Anyway, my eventual conclusion was this -- I think you're right; I think it's a special case of the moving magnet / conductor problem (http://en.wikipedia.org/wiki/Moving_magnet_and_conductor_problem).

The most basic example of this is current in a wire -- which is just a bunch of charges moving at a low, finite velocity, and therefore has both an electric field and a magnetic field. However, it's basic electromagnetism that if you go to the rest frame of those particles, they have only an electric field, *BUT* the effect on external objects is the same either way...in much the same way as the self-field seemingly magically cancels when the particle is moving -- and we know that therefore in its rest frame the forces must cancel, and the easiest way for that to happen would be a simple electrostatic field (assuming in both cases an extended spherical particle -- though I'm again bothered by what happens when you add Lorentz contraction).

However, I'm still not 100% convinced...I think the only thing that could convince me would be to actually sit down and do the calculations (or have the Physics Fairy come down and explain it all to me, which is what I was kind of hoping for ;), but after sitting here and trying to think how to even frame the problem in a calculable way, I kept running up against your point -- that in the particle's rest frame, there IS no motion, so there is no retarded position for it to be moving relative to.

 

[Drakkith]

That's what I'm thinking jjustinn, but I'm wondering if some QM rules trump this.

 

[jjustinn]

So I found a definitive reference -- it turns out the Feynman Lectures on Physics had a lot more detail on this than I remembered.

From Book 2, Chapter 28, section 4:

The picture is something like this. We can think of the electron as a charged
sphere. When it is at rest, each piece of charge repels electrically each other piece,
but the forces all balance in pairs, so that there is no net force.
However, when the electron is being accelerated, the forces will no longer be in
balance because of the fact that the electromagnetic influences take time to go
from one piece to another...
Both the magnitude and direction of the force depend on the motion
of the charge...

[With an accelerating charge w]hen all these forces are added up,
they don't cancel out. They would cancel for a uniform velocity, even though
it looks at first glance as though the retardation would give an unbalanced force
even for a uniform velocity. But it turns out that there is no net force unless the
electron is being accelerated.

I wish he had brought up the frame-of-reference argument here, because that would really drive the point home and would have been a less hand-wavey to demonstrate the same fact without having to show the calculations.

But in any case, there we are.
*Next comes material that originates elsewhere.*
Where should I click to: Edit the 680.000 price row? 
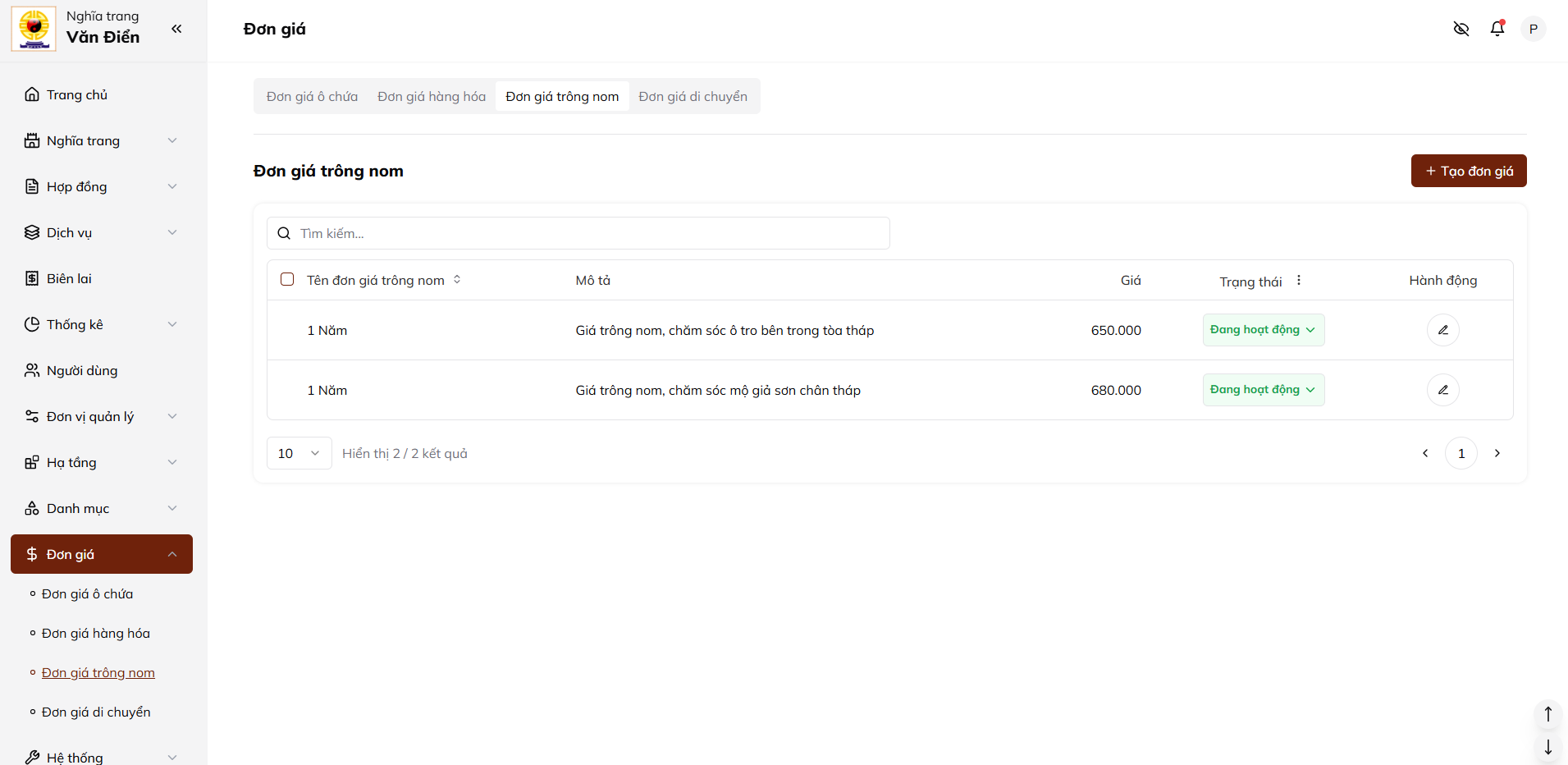1442,390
A well-recognized source that explains it in plain English, and even explicitly calls out both the at-rest and constant-(non-zero)-velocity cases.

 

[Drakkith]

Ah ok, that makes sense. Thanks jjustinn!

 

[hanii]

what is the conclusion?? why the electron is not accelerated to its own field?

 

[jjustinn]

what is the conclusion?? why the electron is not accelerated to its own field?
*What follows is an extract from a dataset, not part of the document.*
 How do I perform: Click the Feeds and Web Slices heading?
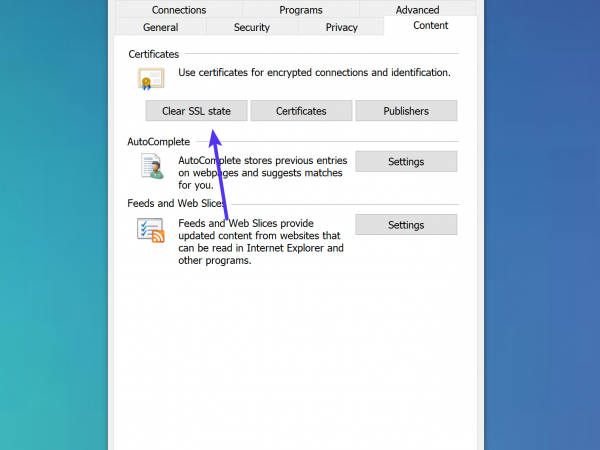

For radiating charged particle moving at a constant velocity, in the frame where it's moving, the forces from its own field exactly cancel (with some assumptions on its geometry -- e.g. that it's a rigid shell, for example).

However, as Drakkith pointed out, another easier way to get the same answer without all of the calculations is to just do a Lorentz boost to look at the particle / its field in a frame where it is at rest -- in that case, it's a lot easier to see how the forces would cancel on a spherical particle...however, if you're like me, that's just a little too magical...but luckily, you get the same answer in either case.

As mentioned above, the Feynman Lectures do mention these results, but don't give the calculations -- but I did find another book that does them explicitly: http://books.google.com/books?id=m8... "constant velocity" charged particle&f=false (Introduction to Classical Electromagnetic Radiation by Glenn Stanley Smith, pg 437).

Of course, if the particle itself is accelerating, then this doesn't apply, and you get into the well-known Abraham-Lorentz forces, etc.